However, many of us have the bad habit of simply adding our comment to
an entire thread and sending the thread on.
If you don't believe what a PITA this is, simply subscribe to *this*
list in digest form and see what joy it is to scroll past endless
garbage to get to new comments (by "garbage" I am not speaking so much
of past replies, but both the cruft that is automatically added by the
list software as well as seemingly endless repetitions of past
comments).
If nothing else, this will soon give you a certain amount of guilt
when you next you send a reply without trimming the unecessary "stuff"
first.
Personally, given the rather lazy habits of those of us too often in a
hurry, I find bottom posting ludicrous as well as impolite, in that it
ignores the busy schedule of those who must scroll through things to
find a new comment.
Now, regarding "rules" for marketing or sales writing--there are some
very good copywriting blogs you can subscribe to via RSS if you wish.
These contain many techniques to write compelling sales and marketing
copy. Over many years wearing hats as a marcomm writer as well as a
tech writer, I find that the two are highly complementary. Some of
these are written by folks who make a very good living writing direct
mail copy--which can be a master class as to what people respond to.

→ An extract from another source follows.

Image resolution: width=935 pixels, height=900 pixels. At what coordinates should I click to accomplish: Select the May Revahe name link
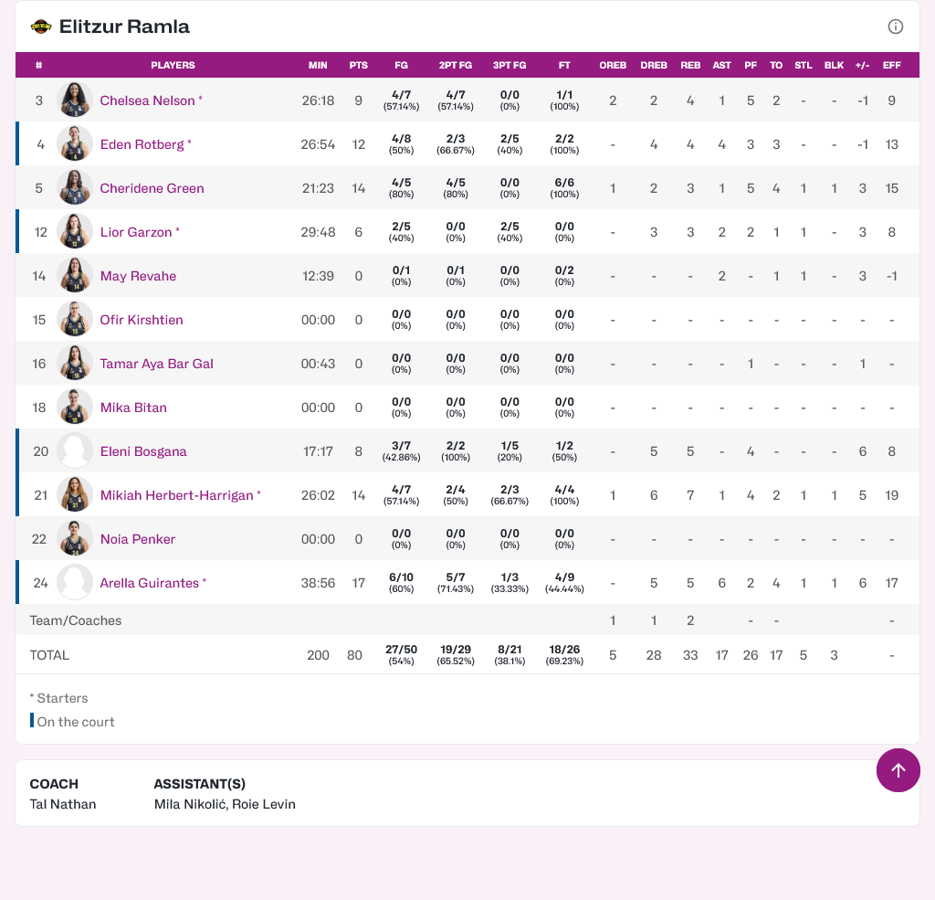(138, 276)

> And there are those of us who have a genuine disagreement with that "rule". If I'm following an email thread, I've already read the previous content and have no desire to have to scroll through the quoted content to get to the actual new content. Why is vertical scrolling considered evil on web pages but not in email?
> On 12/2/2010 8:43 PM, Sandy Harris wrote:
> <snip>
>
>> the second thing to learn about email style is never to top-post. Replies
>> go after quoted text.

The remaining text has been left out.